The majority of land in both pre-state and modern Israel belongs to the state; unlike the U.S. (but similar to England and parts of Europe), most homeowners rent the land under the buildings they live in. During the Ottoman era, the majority of productive land was owned by absentee landlords. With the decline of the Ottoman Empire and decrease in agricultural productivity, many owners effectively abandoned their land by not paying taxes. By law, those tracts reverted to the state. Unlike the U.S., there is no provision for ‘adverse possession’ in Israeli law.

Local families continued to farm, however, and in time began to consider the land ‘theirs’ even though they had not purchased it and according to law, it belonged to either the original landowner, someone who purchased the land from the landowner, or the government.

Deed registries during the Ottoman era and the British Mandate were accurate and up-to-date; landholders also held a physical deed to their land. Israeli law recognizes either a deed or deed register entry as a basis for ownership. If a claimant cannot produce either one, however, there is no basis for granting title to land which s/he did not purchase and was never deeded to him/her.

Describing such land, which was sold by an absentee owner or which reverted to state ownership as “taken” (i.e. stolen), while at the same time ignoring land which was truly “taken” after the murder of its owners (as occurred in 1929 Hebron when the entire 500-strong Jewish population was killed or expelled, in 1948 in Gush Etzion, when 127 men and women were murdered by Arab troops to which they had surrendered and the kibbutz they defended fell under Jordanian occupation, and in 1948 in Jerusalem, where all Jews living in the area conquered by Jordan were expelled) is a classic example of double standards.

The land described by the 5 Points of Peace as "taken" was in fact either sold to Jewish farmers or reverted to Israeli state ownership after the 1947-1948 war. As noted, the 5 Points of Peace makes no mention of land and personal property which was truly "taken" after its owners were murdered and/or the land conquered by Jordan.

After the 1947-48 war, Arabs who remained in Israel were given Israeli citizenship and allowed to keep their land and personal property. By contrast, all Jews who lived in the areas conquered by Jordan were either murdered or expelled, and their land and personal property confiscated.

This false and defamatory depiction of Jews alone as “takers” of land can fairly be called anti-semitic.

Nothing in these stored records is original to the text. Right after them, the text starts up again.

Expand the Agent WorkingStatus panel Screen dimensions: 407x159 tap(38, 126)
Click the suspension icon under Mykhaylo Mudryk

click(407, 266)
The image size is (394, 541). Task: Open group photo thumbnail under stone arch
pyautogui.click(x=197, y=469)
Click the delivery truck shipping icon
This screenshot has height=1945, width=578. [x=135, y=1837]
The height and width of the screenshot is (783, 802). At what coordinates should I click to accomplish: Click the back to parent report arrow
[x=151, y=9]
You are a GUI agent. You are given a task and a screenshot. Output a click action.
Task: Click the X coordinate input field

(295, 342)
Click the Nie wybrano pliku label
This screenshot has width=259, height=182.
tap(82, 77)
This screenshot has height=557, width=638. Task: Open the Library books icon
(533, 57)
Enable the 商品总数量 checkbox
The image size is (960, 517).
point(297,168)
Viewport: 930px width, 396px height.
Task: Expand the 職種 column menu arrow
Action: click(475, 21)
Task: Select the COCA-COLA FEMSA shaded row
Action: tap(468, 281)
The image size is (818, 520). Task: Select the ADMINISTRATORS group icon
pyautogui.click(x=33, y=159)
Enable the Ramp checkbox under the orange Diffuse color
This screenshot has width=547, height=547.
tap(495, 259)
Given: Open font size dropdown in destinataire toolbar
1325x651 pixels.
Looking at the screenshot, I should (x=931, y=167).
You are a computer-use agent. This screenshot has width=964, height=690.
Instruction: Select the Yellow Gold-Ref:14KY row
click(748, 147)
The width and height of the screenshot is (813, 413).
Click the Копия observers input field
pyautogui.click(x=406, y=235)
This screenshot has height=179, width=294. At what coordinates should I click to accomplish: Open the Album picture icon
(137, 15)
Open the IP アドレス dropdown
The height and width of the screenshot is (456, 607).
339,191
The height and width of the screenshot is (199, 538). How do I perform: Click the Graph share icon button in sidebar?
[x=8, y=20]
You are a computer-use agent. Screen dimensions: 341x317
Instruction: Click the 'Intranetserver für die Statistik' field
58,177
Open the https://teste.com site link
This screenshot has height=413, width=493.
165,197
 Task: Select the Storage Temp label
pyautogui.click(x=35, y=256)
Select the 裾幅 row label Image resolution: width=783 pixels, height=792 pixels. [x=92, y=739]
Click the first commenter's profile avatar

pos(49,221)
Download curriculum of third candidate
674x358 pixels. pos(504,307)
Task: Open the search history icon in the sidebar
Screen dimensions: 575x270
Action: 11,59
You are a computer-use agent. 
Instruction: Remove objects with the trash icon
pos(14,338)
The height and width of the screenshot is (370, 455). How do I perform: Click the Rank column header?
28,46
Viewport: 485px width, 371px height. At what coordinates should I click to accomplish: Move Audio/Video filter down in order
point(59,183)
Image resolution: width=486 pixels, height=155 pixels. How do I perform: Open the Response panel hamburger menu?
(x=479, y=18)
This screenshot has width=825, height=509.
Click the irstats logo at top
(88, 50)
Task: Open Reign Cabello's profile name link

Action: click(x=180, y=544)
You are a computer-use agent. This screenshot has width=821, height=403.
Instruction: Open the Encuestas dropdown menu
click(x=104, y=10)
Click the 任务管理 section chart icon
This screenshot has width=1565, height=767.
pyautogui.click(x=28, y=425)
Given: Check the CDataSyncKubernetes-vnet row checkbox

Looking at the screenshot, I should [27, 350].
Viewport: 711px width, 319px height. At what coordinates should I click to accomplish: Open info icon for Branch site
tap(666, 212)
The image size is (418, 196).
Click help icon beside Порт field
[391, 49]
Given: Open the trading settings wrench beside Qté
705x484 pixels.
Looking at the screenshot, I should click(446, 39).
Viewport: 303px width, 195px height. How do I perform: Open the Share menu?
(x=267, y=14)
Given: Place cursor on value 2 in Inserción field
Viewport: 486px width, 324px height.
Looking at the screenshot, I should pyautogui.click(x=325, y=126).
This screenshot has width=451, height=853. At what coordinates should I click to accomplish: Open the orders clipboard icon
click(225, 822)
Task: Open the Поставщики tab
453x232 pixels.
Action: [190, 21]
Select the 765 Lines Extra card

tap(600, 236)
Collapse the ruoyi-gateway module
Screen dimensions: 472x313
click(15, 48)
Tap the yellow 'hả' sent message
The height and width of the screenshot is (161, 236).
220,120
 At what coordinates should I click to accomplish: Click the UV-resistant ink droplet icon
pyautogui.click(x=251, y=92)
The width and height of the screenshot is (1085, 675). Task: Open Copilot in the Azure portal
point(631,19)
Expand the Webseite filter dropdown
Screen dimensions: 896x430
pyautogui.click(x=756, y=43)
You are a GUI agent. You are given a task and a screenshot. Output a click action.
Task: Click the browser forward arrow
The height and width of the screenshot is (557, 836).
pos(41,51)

Although the 5 Points of Peace contains an extensive discussion of Arab refugees, there is no mention at all of the greater number of Jewish refugees - at least 800,000 - from Arab nations. According to the estimates most used by historians (250,000 - 500,00 Arab refugees and 700,000 - 1.25 million Jewish refugees), the number of Jewish refugees created by the 1947-1948 war is from two to four times the number of Arab refugees. Ignoring Jewish suffering while focusing exclusively on the plight of Arab is an example of the overt anti-semitism and disregard for the Jewish people found in this and some other material used in Newton high schools.